Azure Ray's New Resolution
Sam Jones, 2003, 3.5 min., music video
Orenda
Fink and Maria Taylor are Azure Ray. The ladies' third full-length
album, Hold on Love, lets out an eloquent, reverberating,
satisfying breath. Still intimate enough you can hear lips
pulling apart and piano hammers striking, Hold on Love travels the aurally deeper road with layer upon layer of all-encompassing
sound. True southerners at heart, Azure Ray's music can't help
but sway and smolder like neo-American gothic balladry.

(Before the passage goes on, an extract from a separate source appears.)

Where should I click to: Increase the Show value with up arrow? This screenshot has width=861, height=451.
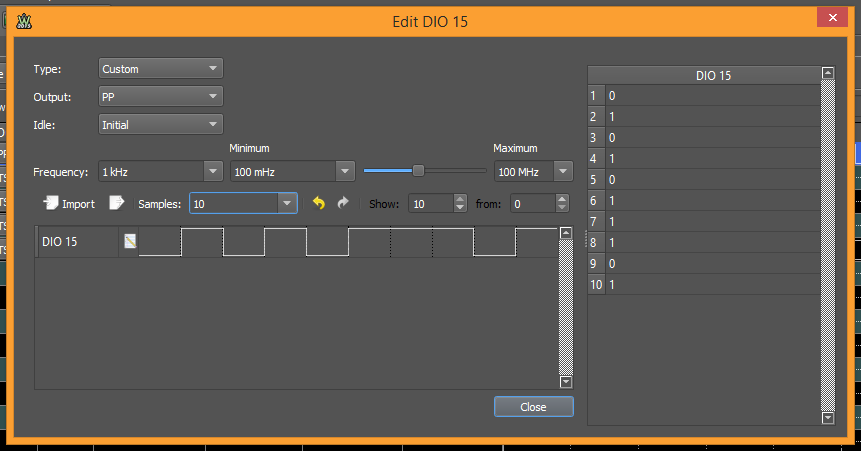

Director Sam Jones is a still photographer and documentarian whose
credits include I am Trying to Break Your Heart the critically
acclaimed film about the rock band Wilco. www.saddle-creek.com
4-Cylinder
400
NEW YORK PREMIERE
Garret
Savage, John Finn and Harlo Bray, 2004, 24 min., doc.
Bovina Center,
New York
In
our modern-day litigious society, who would have thought to hack
a hole through their family barn and race cars through it? Well,
the LaFever family did. Now the Annual Barnyard Car Race
has become a town tradition, drawing an audience of hundreds on
one Saturday every August. The rules of the race are simple:
no car can cost more than $300, each car must have a 4-cylinder
engine, and hitting another car's driver's-side door is strictly
prohibited. But the townspeople have come to see more than
just an offbeat race - they're eager to witness the moment when
one of the 25 competitors finally dethrones Jonathan LaFever,
the race's four-time undefeated champion. This year, the wait
may well be over, as the competition is more fierce than ever.
www.4cylinder400.com
A
Season on the Move
NEW YORK PREMIERE
Cindy Stillwell, 2003, 13 min., exp./doc.
Bozeman, Montana
A
meditation on two agricultural traditions and the seasons in which
they occur, A Season on the Move gives us an up close look
at wheat cutting and sheep shearing in the North Central United
States. Juxtaposing beautiful color and rich black and white
photography, and alternating the sounds of combines, weather forecasts,
shearing combs, and sheep voices, the film creates a portrait
of these distinct agricultural lifestyles. The cycle of seasons
takes us from the wheat harvest of late summer to the shearing
season in early spring. Filmmaker Cindy Stillwell teaches at Montana
State in Bozeman, where she has also been producing and shooting
local TV ads. Sound designer Jeff Arnsten is a Bozeman musician
who has done work for NPR, films, and commercials.
Hazel
Dickens: It's Hard to Tell the Singer from the Song
Mimi Pickering, 2001, 56.5 min., doc.
Whitesburg, Kentucky
From
the coalfields of West Virginia to the factories of Baltimore,
Hazel Dickens has lived the songs she sings. A pioneering
woman in bluegrass and hardcore country music, Hazel has influenced
generations of songwriters and musicians. Her songs of hard work,
hard times, and hardy souls have bolstered working people at picket
lines and union rallies throughout the land. Her powerful, piercing
vocals power the soundtracks for Harlan County USA and
Matewan. The Washington Post called her "a
living legend of American music, a national treasure" and
in 2001, the National Endowment for the Arts awarded her with
a National Heritage Fellowship. In this intimate portrait
directed by Mimi Pickering, interviews with Hazel and fellow musicians
such as Alison Krauss, Naomi Judd, and Dudley Connell are interwoven
with archival footage, recent performances with such artists as
Billy Bragg, and includes 16 powerful songs.
Appalshop
is a multi-disciplinary arts and education center producing original
films, video, theater, music and spoken-word recordings, radio,
photography, multimedia, and books in the heart of Appalachia.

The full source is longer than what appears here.